- _WHAT THE TASK REQUIRES_
Output, please, exactly those lines of the listing that come before the line with "963x693 pixels.", along with that line itself.

○ ○ ○ ○

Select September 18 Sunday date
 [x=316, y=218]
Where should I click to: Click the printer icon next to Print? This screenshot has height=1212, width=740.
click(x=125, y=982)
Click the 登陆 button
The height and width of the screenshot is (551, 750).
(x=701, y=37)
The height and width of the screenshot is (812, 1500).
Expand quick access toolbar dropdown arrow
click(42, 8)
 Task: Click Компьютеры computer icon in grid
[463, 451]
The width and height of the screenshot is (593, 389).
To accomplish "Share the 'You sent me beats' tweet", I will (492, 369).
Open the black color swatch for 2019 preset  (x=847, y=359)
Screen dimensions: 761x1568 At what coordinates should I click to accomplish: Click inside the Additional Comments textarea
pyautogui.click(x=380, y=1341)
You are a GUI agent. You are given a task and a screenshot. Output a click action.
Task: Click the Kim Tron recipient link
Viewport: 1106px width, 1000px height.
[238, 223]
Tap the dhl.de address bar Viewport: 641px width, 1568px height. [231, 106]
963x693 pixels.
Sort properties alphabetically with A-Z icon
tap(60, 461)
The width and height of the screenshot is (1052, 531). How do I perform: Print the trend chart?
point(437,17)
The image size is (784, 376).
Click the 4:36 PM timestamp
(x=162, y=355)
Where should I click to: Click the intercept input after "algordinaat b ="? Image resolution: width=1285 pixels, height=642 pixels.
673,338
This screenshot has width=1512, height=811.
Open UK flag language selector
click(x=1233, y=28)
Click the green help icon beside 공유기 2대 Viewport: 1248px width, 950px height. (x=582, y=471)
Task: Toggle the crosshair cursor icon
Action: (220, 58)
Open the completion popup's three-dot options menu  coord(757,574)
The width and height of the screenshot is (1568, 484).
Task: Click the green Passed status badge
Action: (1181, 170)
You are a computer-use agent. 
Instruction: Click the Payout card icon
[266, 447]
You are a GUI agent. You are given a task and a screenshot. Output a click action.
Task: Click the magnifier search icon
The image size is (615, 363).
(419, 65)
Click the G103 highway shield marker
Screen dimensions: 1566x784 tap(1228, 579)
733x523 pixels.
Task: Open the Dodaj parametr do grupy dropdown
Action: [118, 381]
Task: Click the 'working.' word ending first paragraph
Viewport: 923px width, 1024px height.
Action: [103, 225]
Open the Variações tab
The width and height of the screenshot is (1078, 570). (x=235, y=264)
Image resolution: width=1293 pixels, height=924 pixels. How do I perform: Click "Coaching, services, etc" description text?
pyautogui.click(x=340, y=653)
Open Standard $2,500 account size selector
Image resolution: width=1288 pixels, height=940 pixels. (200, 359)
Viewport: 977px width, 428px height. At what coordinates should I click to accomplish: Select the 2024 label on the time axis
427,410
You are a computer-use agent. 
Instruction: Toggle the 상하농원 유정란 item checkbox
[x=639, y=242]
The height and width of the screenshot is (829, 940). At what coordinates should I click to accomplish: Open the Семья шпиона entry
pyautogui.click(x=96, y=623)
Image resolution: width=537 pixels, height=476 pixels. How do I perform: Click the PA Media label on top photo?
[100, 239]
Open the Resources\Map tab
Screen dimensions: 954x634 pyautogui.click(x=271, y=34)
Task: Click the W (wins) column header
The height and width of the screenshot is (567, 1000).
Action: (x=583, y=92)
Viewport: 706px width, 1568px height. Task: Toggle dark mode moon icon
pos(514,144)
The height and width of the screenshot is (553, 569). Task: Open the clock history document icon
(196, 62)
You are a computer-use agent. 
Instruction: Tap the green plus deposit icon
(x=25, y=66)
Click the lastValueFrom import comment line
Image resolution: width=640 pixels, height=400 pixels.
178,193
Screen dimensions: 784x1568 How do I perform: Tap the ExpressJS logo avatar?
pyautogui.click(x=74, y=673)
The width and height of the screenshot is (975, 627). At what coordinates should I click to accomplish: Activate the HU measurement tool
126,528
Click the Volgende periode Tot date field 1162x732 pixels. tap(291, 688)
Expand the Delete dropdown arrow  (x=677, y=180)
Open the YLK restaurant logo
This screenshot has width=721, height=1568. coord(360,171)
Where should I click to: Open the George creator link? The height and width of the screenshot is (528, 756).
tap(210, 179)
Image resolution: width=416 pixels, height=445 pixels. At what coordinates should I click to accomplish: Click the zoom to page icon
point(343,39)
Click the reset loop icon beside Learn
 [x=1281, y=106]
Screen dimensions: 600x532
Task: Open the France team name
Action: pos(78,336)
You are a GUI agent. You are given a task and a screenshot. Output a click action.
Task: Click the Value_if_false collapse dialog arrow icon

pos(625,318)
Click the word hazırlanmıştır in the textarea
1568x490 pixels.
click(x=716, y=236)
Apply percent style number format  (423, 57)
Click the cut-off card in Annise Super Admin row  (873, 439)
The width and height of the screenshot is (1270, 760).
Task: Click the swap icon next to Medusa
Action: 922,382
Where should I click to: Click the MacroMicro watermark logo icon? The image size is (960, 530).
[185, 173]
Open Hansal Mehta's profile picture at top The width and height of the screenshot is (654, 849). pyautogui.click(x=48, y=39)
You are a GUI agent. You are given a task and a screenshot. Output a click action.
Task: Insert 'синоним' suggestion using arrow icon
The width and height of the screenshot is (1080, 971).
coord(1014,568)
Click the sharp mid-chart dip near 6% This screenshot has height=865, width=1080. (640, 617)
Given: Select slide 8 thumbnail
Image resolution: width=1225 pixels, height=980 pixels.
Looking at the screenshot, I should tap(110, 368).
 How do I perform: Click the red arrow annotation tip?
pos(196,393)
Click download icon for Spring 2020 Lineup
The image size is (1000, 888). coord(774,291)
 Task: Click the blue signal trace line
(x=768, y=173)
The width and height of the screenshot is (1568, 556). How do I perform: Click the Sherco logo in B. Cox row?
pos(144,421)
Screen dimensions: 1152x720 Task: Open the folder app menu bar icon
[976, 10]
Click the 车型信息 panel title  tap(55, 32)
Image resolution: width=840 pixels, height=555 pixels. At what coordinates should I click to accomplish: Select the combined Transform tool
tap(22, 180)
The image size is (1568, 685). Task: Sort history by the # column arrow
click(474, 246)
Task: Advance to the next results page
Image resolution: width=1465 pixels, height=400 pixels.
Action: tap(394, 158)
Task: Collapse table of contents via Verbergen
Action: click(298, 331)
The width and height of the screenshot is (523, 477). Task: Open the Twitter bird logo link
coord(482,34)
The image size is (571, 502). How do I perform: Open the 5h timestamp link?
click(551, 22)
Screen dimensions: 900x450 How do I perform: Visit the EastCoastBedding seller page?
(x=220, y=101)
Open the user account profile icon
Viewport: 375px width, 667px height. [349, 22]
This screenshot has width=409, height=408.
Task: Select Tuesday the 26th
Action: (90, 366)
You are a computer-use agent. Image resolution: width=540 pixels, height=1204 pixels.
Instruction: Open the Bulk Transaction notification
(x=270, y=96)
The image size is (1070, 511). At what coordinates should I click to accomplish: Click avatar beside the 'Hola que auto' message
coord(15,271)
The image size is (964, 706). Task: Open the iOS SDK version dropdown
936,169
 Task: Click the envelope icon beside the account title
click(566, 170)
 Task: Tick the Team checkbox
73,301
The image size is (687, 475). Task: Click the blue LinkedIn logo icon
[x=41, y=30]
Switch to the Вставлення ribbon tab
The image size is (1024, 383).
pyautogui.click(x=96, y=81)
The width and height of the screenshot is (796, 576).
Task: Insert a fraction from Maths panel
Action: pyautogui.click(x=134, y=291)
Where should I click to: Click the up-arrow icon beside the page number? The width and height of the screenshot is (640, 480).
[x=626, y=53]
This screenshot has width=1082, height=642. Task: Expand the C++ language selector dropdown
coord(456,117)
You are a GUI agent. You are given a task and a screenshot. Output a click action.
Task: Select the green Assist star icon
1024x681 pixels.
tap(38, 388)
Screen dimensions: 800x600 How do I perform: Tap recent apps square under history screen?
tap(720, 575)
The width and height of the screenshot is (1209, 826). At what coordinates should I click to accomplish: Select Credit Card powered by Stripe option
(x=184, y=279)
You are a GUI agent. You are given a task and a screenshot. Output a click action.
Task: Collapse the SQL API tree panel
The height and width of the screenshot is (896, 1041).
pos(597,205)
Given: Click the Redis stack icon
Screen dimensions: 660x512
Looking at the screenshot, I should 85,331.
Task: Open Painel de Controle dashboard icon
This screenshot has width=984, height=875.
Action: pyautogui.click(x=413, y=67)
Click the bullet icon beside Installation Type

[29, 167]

○ ○ ○ ○

- _ANSWER BOX_
Select September 18 Sunday date
 [x=316, y=218]
Where should I click to: Click the printer icon next to Print? This screenshot has height=1212, width=740.
click(x=125, y=982)
Click the 登陆 button
The height and width of the screenshot is (551, 750).
(x=701, y=37)
The height and width of the screenshot is (812, 1500).
Expand quick access toolbar dropdown arrow
click(42, 8)
 Task: Click Компьютеры computer icon in grid
[463, 451]
The width and height of the screenshot is (593, 389).
To accomplish "Share the 'You sent me beats' tweet", I will (492, 369).
Open the black color swatch for 2019 preset  (x=847, y=359)
Screen dimensions: 761x1568 At what coordinates should I click to accomplish: Click inside the Additional Comments textarea
pyautogui.click(x=380, y=1341)
You are a GUI agent. You are given a task and a screenshot. Output a click action.
Task: Click the Kim Tron recipient link
Viewport: 1106px width, 1000px height.
[238, 223]
Tap the dhl.de address bar Viewport: 641px width, 1568px height. [231, 106]
963x693 pixels.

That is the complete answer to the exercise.